The researchers reported that these satellite data showed that the position of the north magnetic pole is generated by liquid iron inside the Earth in the outer core, and changes in that swirling iron can alter the location of the magnetic north.
The pole's heading lines up with two anomalies called negative magnetic fluxes-- one beneath Canada and another below Siberia.
"By analyzing magnetic field maps and how they change over time, we can now pinpoint that a change in the circulation pattern of flow underneath Canada has caused a patch of the magnetic field at the edge of the core, deep within the Earth, to be stretched out," said Livermore.
"This has weakened the Canadian patch and resulted in the pole shifting towards Siberia."
Image credit: P. Livermore
Whether the pole will return to Canada or continue heading towards Siberia remains a big question. "Models of the magnetic field inside the core suggest that, at least for the next few decades, the pole will continue to drift towards Siberia," Livermore explained.
"However, given that the pole’s position is governed by this delicate balance between the Canadian and Siberian patch, it would take only a small adjustment of the field within the core to send the pole back to Canada."
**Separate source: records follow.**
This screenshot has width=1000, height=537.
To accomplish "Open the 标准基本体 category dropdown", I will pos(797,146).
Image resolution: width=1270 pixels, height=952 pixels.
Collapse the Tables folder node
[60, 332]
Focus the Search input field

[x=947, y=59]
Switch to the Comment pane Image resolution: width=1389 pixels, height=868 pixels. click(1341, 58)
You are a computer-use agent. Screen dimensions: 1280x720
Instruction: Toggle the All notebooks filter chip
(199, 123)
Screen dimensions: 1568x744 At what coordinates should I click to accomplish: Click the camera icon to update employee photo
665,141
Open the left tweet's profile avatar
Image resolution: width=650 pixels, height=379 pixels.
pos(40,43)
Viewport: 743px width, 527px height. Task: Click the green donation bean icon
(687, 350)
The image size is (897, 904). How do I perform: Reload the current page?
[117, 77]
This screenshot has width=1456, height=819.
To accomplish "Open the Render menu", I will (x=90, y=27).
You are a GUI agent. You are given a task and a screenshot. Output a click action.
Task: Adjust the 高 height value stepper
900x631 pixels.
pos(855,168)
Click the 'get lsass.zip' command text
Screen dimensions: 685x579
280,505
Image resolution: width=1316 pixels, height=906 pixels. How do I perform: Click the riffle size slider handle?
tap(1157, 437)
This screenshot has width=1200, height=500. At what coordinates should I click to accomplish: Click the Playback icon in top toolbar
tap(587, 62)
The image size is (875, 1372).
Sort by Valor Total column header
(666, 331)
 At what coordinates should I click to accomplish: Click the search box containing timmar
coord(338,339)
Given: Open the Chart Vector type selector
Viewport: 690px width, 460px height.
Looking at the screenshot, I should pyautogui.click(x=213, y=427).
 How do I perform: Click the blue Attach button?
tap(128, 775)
Image credit: ESA/ATG Medialab
"Recent north magnetic pole acceleration towards Siberia caused by flux lobe elongation" - Livermore, P. W. et al. - Nature Geoscience - https://doi.org/10.1038/s41561-020-0570-9
The wandering of Earth’s north magnetic pole, the location where the magnetic field points vertically downwards, has long been a topic of scientific fascination. Since the first in situ measurements in 1831 of its location in the Canadian arctic, the pole has drifted inexorably towards Siberia, accelerating between 1990 and 2005 from its historic speed of 0–15 km yr−1 to its present speed of 50–60 km yr−1. In late October 2017 the north magnetic pole crossed the international date line, passing within 390 km of the geographic pole, and is now moving southwards. Here we show that over the last two decades the position of the north magnetic pole has been largely determined by two large-scale lobes of negative magnetic flux on the core–mantle boundary under Canada and Siberia. Localized modeling shows that elongation of the Canadian lobe, probably caused by an alteration in the pattern of core flow between 1970 and 1999, substantially weakened its signature on Earth’s surface, causing the pole to accelerate towards Siberia. A range of simple models that capture this process indicate that over the next decade the north magnetic pole will continue on its current trajectory, traveling a further 390–660 km towards Siberia.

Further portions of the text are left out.